8.5. Standard Error#

To quantify the width of the sampling distribution, one option is to compute its standard deviation – the result is called the standard error.

standard_error = np.std(sample_means)
standard_error

np.float64(0.04626531069684985)

In this case, the standard error is about 0.045 kg – so if we collect many samples, we expect the sample means to vary by about 0.045 kg, on average.

People often confuse standard error and standard deviation. Remember:

Standard deviation quantifies variation in measurements.
Standard error quantifies the precision of an estimate.

In this dataset, the standard deviation of penguin weights is about 0.38 kg for chinstrap penguins.

np.std(weights)

np.float64(0.3814986213564681)

The standard error of the average weight is about 0.046 kg.

np.std(sample_means)

np.float64(0.04626531069684985)

Standard deviation tells you how much penguins differ in weight. Standard error tells you how precise an estimate is. They are answers to different questions.

However, there is a relationship between them. If we know the standard deviation and sample size, we can approximate the standard error of the mean like this:

def approximate_standard_error(sample):
    n = len(sample)
    return np.std(sample) / np.sqrt(n)

approximate_standard_error(weights)

np.float64(0.046263503290595163)

This result is close to what we got by resampling.

8.6. Confidence Intervals#

Another way to summarize the sampling distribution is to compute a confidence interval. For example, a 90% confidence interval contains 90% of the values in the sampling distribution, which we can find by computing the 5th and 95th percentiles. Here’s the 90% confidence interval for the average weight of chinstrap penguins.

ci90 = np.percentile(sample_means, [5, 95])
ci90

array([3.6576334 , 3.80737506])

To interpret a confidence interval, it is tempting to say that there is a 90% chance that the true value of the population parameter falls in the 90% confidence interval. In this example, we would say there is a 90% chance that the population mean for chinstrap penguins is between 3.66 and 3.81 kg.

Under a strict philosophy of probability called frequentism, this interpretation would not be allowed, and in many statistics books, you will be told that this interpretation is wrong.

In my opinion, this prohibition is unnecessarily strict. Under reasonable philosophies of probability, a confidence interval means what people expect it to mean: there is a 90% chance that the true value falls in the 90% confidence interval.

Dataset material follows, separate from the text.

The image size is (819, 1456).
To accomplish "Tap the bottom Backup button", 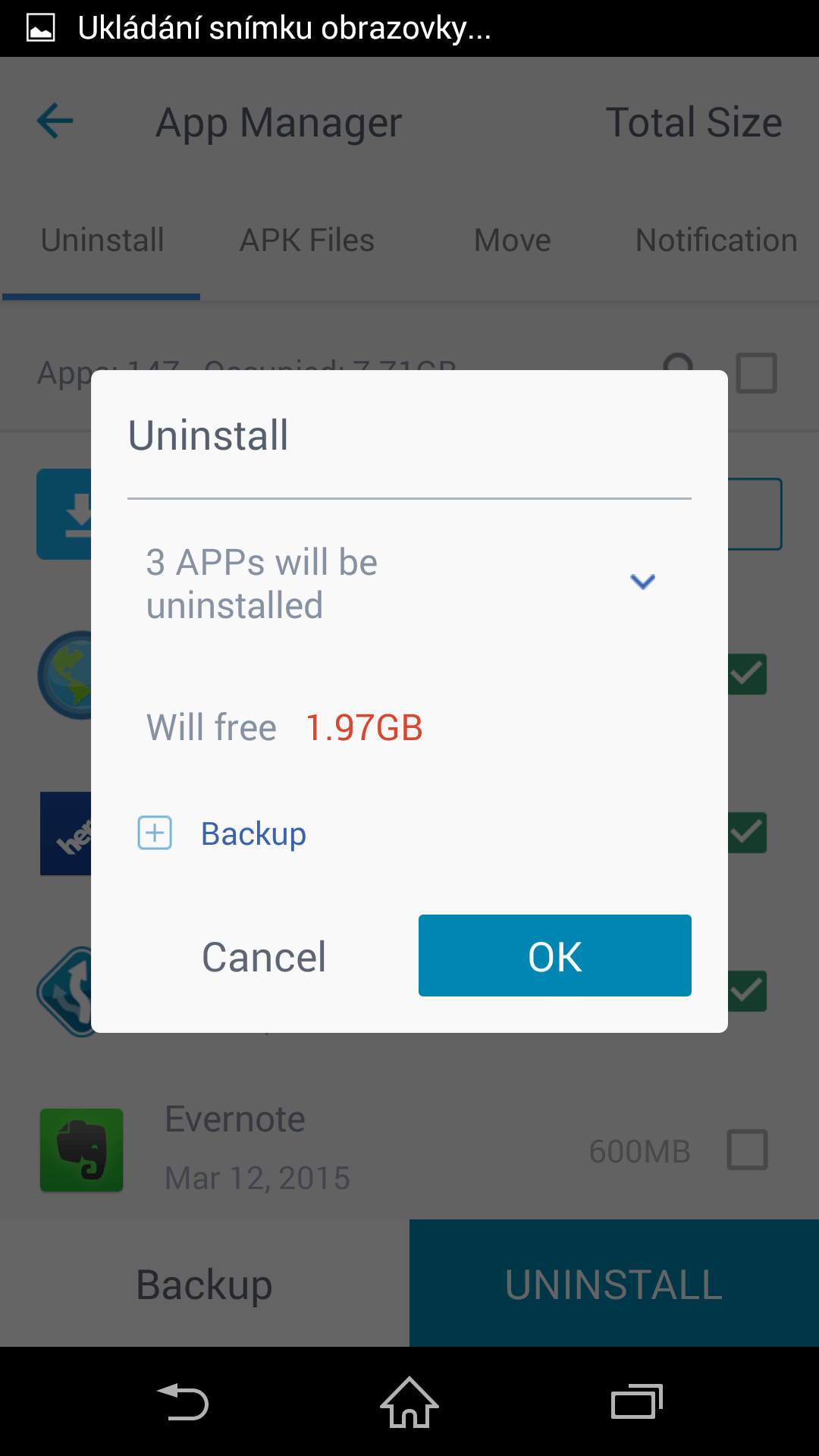I will tap(205, 1285).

However, confidence intervals only quantify variability due to sampling – that is, measuring only part of the population. The sampling distribution does not account for other sources of error, notably sampling bias and measurement error, which are the topics of the next section.

8.7. Sources of Error#

Suppose that instead of the average weight of penguins in Antarctica, you want to know the average weight of women in the city where you live. You can’t randomly choose a representative sample of women and weigh them.

A simple alternative would be “telephone sampling” – that is, you could choose random numbers from the phone book, call and ask to speak to an adult woman, and ask how much she weighs. But telephone sampling has obvious problems.

For example, the sample is limited to people whose telephone numbers are listed, so it eliminates people without phones (who might be poorer than average) and people with unlisted numbers (who might be richer). Also, if you call home telephones during the day, you are less likely to sample people with jobs. And if you only sample the person who answers the phone, you are less likely to sample people who share a phone line.

If factors like income, employment, and household size are related to weight – and it is plausible that they are – the results of your survey would be affected one way or another. This problem is called sampling bias because it is a property of the sampling process.

This sampling process is also vulnerable to self-selection, which is a kind of sampling bias. Some people will refuse to answer the question, and if the tendency to refuse is related to weight, that would affect the results.

Finally, if you ask people how much they weigh, rather than weighing them, the results might not be accurate. Even helpful respondents might round up or down if they are uncomfortable with their actual weight. And not all respondents are helpful. These inaccuracies are examples of measurement error.

When you report an estimated quantity, it is useful to quantify variability due to sampling by reporting a standard error or a confidence interval. But remember that this variability is only one source of error, and often it is not the biggest.

8.8. Glossary#

population mean: The true mean of a quantity in an entire population, as opposed to the sample mean, which is calculated from a subset.
parameter: One of the values that specifies a particular distribution in a set of distributions – for example, the parameters of a normal distribution are the mean and standard deviation.
estimator: A statistic calculated from a sample that is used to estimate a parameter of the population.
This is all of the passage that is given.